The Way, The Truth, and The Life

The Lord Jesus Christ said “I am the Way, the Truth, and the Life” in John 14:6. Far too often we brush past this, not thinking what Christ is actually saying here. Is He saying that if we trust in Him, we will be saved? That He is the only Way to heaven? That He is the One Who dies for sin? All of these things are yes and amen, and most certainly included in this statement. Yet He is saying far more. Throughout history, philosophers, mystics, theologians, gurus, etc. have all been searching for a “the way.” The way to enlightenment, self-fulfillment, realization, salvation. Take your pick, though it may have different names, they all keep searching, and none of these men, for all their lofty wisdom and discernment, find it. They might find a nugget of wisdom here and there, but whatever they find in their pursuits apart from Christ leave them empty and in misery.

Christ, though, came to do so much for us, however, and here we get a glimpse of that. He is the Way. That is, the Way to salvation, to wisdom, to righteousness. He lives a perfect life, revealing to us what it means to live holy lives before our God. Not only is He perfect as God, but He is the only man Who is perfect, having submitted to the law while on earth and living as we do, feeling the sufferings of this earth, yet perfectly living. We then see a holy life set out before us. He shows us wisdom. For John, He is the very Logos itself, the thing by which everything else makes sense. Because of Christ, the nature of God as Trinity is revealed in much greater fullness and clarity then it had been previously. God’s love is so immensely expressed and revealed to us in Christ’s death for sin. And we see that Life, Life itself is granted to those Who follow Christ as their Lord and King, to those who trust in Him and His promises.

So Christ becomes far more than the Way to get out of going to hell. He becomes the Way by which we actually begin to understand everything. “The fear of God is the beginning of wisdom” Solomon tells his son in proverbs. So often the great thinkers of the world, even those who are part of a good church, put God at the door when it comes to their intellectual careers. They leave Christ behind when they write their dissertations, or even their self-help books as they proclaim with great fervor that they have found “the Way,” and speak endlessly about what they have “discovered.” Though they may profess Christ, Christ stays in the “religion-box” so they can then move to other compartments of their lives and interact so freely with atheists, Muslims, Jews, and others who have denied Christ as Lord.

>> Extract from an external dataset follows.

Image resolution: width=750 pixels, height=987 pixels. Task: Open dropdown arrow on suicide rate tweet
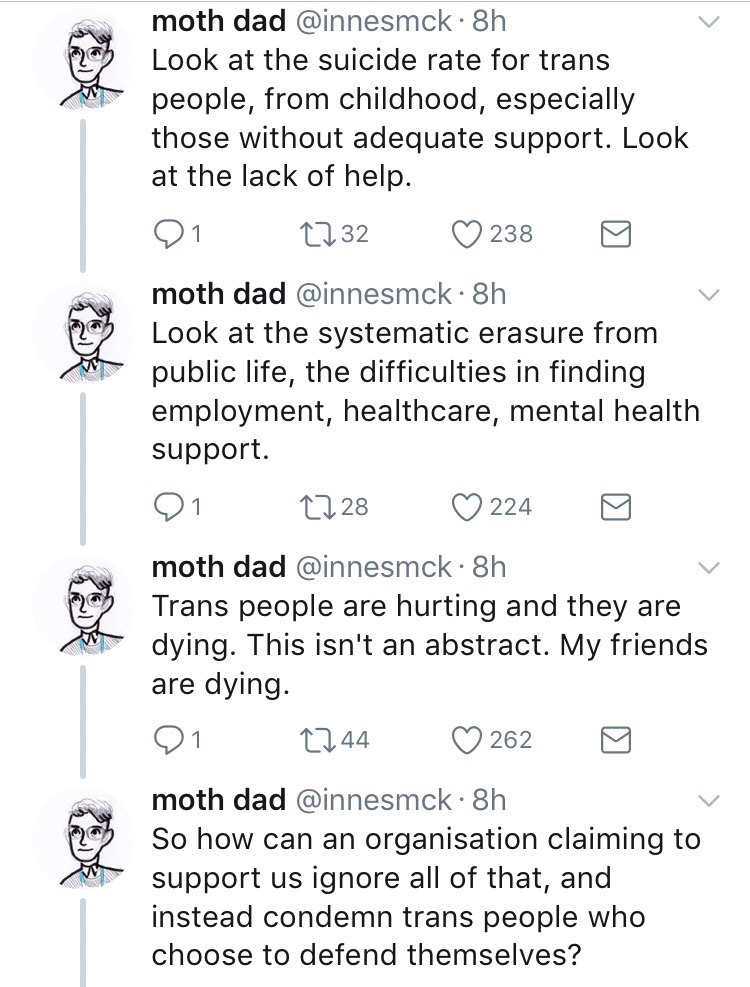pyautogui.click(x=707, y=22)
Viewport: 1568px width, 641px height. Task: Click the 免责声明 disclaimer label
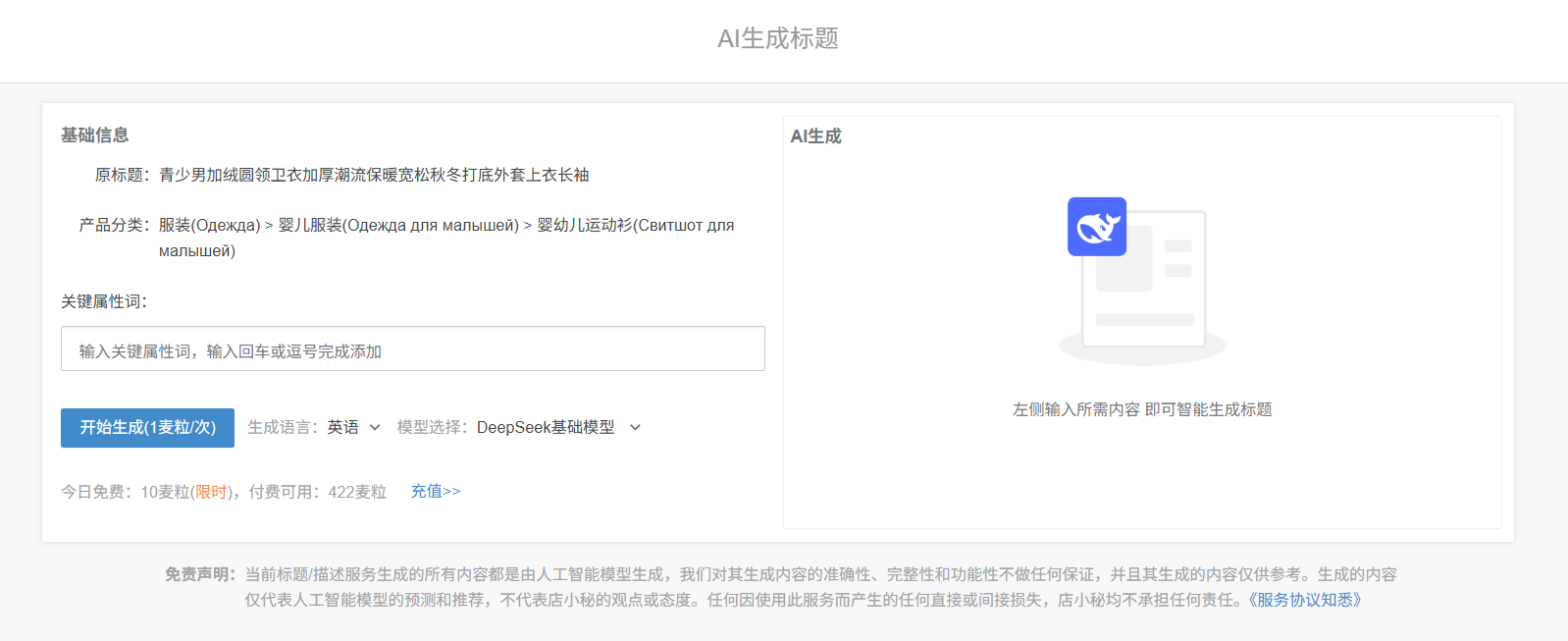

But when Christ calls Himself the Way, He couples this with being called the Truth and the Life. Everything we do must have Him as our foundation. Now, as Martin Luther quipped, does this mean that the shoemaker must put little crosses on every pair of shoes he sells? Of course not. But the shoemaker does create his shoes as unto the Lord, doing it out of love for his neighbor as Christ commands, and doing for the glory of God. The scientist, likewise, attempts to make discoveries about a world that He knows God designed, that has order and law, and that reflects God’s beauty. And the great thinkers? They are to put away the silly notion that truths can have sinful man as their foundation. Christian thinkers ought to know that even our thoughts can be obedient to God or disobedient, and that as we attempt to find the deep truths of this world, nothing can be deeper than the profound mysteries of God Himself, and such mysteries begin to be unveiled for us in Scripture.

So let us not leave Christ at the door after Sunday evening. Let us instead pray to Him every morning before work, every evening with our family. Let us do our job, whatever job it might be, to God’s glory, knowing that we ultimately do it for Him. Let us be faithful in it, knowing that God has gifted us all with different talents and gifts, and that He expects us to us them well for His kingdom purposes. And let us continue to study the Word that we might know Christ better, for if we don’t. If we neglect Him, or put Him in that “religion-box” so He doesn’t influence the other parts of our complicated lives, we miss so much of what He has come to reveal to us.